[Passage shown]:
----
Affliction and Touch of Evil are both great, but I unearthed a real treasure today: Deadbeat at Dawn. I'd never heard of it, but some of the truly hardcore trash fans over at DVDManiacs compared it to Combat Shock, one of my favorite 1980s grindhouse flicks, and so I promptly investigated. The thing seriously blew my mind--it's an amazing piece of work, shot in Dayton, Ohio on 16mm in 1988 and featuring a bunch of nonprofessionals.

I rarely ask myself why I like what I like, but watching this, one thing became clear: I absolutely love the use of urban space in grade-z, no-budget films. Deadbeat captures the feel of 80s rust-belt urban decay with a vividness that I seriously can't imagine any Hollywood director even approaching--there's something about guerilla street-filmmaking that conveys a sense of place with such immediacy, all I can compare it to are the films of David Gordon Green (All the Real Girls, George Washington), even though this occupies another cinematic universe entirely.
----
[Data]:

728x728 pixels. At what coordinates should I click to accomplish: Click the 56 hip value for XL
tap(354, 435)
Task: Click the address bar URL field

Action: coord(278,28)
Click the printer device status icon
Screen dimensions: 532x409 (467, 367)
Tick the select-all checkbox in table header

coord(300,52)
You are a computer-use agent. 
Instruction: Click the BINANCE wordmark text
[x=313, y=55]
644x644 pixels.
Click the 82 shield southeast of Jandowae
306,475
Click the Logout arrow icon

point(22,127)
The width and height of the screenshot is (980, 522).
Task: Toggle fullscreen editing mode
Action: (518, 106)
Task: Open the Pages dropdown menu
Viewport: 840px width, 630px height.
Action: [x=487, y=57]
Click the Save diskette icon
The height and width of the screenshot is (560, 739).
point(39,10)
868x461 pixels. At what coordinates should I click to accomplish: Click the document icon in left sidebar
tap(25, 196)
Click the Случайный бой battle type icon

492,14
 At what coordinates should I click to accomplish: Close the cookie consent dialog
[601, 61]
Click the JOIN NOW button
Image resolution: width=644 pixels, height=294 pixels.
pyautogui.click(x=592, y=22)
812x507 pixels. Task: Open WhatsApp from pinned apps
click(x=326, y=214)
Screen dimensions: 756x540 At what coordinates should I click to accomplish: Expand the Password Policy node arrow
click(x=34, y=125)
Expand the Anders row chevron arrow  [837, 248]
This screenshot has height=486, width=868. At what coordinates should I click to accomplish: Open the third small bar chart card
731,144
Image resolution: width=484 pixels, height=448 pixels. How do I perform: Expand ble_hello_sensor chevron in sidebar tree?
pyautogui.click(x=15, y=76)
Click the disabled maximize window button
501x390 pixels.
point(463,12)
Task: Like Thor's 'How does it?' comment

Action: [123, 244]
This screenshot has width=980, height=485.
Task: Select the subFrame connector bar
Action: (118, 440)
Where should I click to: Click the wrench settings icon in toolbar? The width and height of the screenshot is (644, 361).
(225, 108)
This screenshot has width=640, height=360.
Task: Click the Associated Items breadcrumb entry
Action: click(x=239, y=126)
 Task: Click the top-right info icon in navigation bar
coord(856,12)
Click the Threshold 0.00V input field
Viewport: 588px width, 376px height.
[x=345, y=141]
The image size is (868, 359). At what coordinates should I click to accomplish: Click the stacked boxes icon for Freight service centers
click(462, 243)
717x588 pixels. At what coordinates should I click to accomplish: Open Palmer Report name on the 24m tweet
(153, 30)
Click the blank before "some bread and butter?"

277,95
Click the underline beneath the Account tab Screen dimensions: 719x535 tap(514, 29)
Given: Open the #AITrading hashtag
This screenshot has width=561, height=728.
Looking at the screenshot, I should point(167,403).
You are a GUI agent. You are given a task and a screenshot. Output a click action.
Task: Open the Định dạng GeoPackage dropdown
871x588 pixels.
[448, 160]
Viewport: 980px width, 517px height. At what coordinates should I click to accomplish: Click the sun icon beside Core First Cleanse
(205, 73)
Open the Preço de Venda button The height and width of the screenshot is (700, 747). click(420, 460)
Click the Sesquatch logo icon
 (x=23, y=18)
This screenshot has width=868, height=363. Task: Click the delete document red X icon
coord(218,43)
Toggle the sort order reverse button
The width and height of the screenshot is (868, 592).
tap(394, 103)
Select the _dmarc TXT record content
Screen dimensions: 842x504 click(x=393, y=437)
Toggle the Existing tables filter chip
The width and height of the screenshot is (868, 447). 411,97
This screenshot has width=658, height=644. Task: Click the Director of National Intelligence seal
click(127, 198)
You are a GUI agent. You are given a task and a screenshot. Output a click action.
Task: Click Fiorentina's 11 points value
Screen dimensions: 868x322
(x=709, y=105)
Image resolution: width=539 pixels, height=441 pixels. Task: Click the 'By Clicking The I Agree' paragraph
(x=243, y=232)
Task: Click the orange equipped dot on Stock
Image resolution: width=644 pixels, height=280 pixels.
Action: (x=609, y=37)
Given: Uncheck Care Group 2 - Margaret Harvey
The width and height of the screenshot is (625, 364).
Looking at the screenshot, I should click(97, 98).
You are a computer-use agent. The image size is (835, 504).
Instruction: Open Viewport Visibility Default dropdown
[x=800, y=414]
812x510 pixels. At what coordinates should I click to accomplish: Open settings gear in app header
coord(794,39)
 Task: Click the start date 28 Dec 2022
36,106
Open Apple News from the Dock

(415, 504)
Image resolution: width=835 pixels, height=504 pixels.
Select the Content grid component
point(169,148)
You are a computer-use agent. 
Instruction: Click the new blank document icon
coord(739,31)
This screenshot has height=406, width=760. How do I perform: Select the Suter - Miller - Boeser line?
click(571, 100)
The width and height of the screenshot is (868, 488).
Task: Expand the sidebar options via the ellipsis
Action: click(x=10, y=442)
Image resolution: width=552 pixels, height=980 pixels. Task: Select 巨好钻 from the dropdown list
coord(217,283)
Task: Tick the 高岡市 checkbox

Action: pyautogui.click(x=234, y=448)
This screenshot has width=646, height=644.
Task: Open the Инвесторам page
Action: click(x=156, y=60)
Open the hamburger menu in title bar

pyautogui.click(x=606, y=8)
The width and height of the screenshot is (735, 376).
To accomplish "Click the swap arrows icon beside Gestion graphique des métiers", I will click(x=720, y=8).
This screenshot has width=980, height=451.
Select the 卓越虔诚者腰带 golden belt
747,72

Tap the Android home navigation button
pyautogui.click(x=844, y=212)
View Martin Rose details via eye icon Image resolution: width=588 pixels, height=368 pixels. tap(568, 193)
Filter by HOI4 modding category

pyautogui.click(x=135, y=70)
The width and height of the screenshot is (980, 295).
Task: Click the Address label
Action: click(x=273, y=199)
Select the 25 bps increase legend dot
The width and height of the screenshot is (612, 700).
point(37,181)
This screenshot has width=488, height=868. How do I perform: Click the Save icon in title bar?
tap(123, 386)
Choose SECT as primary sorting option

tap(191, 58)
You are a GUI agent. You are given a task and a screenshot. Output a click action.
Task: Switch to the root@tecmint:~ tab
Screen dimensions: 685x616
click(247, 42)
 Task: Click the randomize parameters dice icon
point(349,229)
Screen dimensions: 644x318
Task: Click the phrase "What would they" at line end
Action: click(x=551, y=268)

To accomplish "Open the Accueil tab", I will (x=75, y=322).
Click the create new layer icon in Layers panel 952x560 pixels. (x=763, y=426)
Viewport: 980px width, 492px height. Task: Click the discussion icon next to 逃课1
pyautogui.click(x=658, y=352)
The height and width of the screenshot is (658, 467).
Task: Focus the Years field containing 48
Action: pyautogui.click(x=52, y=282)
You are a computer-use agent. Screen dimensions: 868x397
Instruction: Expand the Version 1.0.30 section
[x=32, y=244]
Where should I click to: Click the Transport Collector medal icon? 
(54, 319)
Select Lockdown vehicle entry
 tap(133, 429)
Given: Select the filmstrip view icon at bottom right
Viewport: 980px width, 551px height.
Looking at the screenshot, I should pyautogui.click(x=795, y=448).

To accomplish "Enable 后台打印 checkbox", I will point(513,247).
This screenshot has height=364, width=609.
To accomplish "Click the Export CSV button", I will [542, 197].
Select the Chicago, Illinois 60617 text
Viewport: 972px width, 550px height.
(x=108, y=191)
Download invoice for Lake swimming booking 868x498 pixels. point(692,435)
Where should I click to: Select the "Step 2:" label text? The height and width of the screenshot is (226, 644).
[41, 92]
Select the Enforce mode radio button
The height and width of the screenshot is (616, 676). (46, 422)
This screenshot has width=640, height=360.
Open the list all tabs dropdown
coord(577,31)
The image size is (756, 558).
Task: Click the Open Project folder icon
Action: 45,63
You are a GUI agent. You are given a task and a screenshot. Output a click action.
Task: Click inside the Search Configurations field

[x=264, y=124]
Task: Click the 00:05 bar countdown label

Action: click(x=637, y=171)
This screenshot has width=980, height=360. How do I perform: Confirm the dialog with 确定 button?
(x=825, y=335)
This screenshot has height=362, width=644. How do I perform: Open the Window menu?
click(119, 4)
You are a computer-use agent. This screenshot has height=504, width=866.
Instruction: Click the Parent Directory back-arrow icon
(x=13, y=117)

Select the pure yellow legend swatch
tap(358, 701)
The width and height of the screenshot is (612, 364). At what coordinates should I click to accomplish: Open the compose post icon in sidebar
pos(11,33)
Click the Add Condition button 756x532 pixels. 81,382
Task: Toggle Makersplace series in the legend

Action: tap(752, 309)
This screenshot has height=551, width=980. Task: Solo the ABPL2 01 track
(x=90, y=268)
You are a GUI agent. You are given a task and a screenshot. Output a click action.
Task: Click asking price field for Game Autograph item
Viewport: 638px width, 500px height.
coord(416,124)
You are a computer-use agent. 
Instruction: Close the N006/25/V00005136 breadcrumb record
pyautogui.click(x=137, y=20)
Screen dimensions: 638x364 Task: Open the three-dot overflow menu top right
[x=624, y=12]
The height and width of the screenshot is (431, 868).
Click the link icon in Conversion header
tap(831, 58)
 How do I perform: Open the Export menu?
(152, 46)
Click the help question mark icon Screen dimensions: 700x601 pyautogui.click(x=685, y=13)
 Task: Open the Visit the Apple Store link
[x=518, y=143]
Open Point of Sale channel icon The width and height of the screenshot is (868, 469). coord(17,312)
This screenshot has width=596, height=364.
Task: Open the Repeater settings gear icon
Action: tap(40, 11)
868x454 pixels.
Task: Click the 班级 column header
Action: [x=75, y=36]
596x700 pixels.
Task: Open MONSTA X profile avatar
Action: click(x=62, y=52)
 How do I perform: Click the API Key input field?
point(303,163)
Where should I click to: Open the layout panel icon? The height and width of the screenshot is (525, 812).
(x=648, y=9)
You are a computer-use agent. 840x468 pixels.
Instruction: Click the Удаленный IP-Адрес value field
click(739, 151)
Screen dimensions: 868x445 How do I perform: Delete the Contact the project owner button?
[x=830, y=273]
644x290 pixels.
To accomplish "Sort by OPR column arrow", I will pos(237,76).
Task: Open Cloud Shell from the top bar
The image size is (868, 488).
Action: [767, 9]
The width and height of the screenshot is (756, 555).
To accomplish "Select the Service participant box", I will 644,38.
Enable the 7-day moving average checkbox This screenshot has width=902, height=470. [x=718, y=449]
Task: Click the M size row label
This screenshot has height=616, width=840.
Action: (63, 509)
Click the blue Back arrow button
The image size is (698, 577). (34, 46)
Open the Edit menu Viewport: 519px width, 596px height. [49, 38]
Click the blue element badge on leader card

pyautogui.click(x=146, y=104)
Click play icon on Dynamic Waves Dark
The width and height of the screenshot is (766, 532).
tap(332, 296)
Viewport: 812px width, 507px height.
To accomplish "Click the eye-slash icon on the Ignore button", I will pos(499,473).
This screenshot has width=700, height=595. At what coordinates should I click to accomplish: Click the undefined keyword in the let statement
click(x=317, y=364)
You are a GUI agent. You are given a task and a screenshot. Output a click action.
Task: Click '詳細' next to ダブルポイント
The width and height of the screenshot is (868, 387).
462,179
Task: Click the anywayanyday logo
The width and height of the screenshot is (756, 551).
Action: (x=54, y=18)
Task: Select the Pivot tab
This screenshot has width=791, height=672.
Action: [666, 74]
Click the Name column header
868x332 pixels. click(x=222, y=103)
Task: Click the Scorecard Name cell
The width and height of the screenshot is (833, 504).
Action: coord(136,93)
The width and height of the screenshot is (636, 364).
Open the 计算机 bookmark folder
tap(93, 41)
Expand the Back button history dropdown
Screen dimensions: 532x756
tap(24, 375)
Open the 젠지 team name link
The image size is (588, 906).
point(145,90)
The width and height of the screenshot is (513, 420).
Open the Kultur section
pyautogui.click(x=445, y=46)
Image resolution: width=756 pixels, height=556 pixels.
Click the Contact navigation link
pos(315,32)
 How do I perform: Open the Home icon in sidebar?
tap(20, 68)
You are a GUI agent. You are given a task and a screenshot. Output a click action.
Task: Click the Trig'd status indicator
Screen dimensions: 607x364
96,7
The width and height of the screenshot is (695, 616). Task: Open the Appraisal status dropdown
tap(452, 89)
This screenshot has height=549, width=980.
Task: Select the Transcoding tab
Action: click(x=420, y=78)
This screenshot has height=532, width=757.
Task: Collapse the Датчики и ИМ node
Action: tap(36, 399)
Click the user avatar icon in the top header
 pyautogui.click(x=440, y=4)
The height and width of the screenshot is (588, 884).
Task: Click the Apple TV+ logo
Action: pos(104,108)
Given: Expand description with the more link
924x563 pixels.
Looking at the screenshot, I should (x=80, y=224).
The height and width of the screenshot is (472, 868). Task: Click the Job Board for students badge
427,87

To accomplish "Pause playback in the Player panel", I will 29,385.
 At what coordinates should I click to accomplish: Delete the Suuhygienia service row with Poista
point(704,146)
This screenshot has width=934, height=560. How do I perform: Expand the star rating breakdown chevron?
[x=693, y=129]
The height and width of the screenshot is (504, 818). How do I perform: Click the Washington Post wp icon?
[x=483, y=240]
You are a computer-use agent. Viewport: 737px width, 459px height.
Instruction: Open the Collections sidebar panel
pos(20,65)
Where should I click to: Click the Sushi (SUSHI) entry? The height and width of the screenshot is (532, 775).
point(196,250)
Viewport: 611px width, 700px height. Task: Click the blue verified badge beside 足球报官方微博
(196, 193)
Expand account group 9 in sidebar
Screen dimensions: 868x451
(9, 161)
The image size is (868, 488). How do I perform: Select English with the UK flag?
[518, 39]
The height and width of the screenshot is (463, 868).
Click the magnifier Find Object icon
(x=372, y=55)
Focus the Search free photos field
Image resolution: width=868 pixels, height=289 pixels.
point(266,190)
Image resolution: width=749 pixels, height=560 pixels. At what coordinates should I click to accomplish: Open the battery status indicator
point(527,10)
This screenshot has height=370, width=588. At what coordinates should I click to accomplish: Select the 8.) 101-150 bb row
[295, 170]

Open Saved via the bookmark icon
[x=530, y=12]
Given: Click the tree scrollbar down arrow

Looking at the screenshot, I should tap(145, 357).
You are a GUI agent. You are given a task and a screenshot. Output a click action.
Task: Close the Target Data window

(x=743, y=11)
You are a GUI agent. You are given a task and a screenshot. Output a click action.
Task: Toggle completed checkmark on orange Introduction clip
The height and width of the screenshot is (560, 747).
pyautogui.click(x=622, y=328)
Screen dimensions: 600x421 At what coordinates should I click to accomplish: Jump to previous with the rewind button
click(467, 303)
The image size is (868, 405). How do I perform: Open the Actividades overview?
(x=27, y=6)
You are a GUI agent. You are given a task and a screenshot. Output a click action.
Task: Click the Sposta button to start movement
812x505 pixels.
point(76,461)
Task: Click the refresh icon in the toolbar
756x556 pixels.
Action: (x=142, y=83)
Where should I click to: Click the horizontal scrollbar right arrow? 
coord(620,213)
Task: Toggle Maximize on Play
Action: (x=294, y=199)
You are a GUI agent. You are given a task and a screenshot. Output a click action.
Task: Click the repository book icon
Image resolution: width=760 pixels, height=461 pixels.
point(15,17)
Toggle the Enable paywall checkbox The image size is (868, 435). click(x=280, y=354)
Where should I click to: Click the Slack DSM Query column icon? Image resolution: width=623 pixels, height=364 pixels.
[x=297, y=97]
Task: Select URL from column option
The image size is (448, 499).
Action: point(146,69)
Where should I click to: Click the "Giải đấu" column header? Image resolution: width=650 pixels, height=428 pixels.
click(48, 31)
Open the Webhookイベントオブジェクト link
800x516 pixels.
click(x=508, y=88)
----
Set down the part of the Deadbeat at Dawn passage above that starts with the words "Affliction and Touch" and ends after "bunch of nonprofessionals.".

Affliction and Touch of Evil are both great, but I unearthed a real treasure today: Deadbeat at Dawn. I'd never heard of it, but some of the truly hardcore trash fans over at DVDManiacs compared it to Combat Shock, one of my favorite 1980s grindhouse flicks, and so I promptly investigated. The thing seriously blew my mind--it's an amazing piece of work, shot in Dayton, Ohio on 16mm in 1988 and featuring a bunch of nonprofessionals.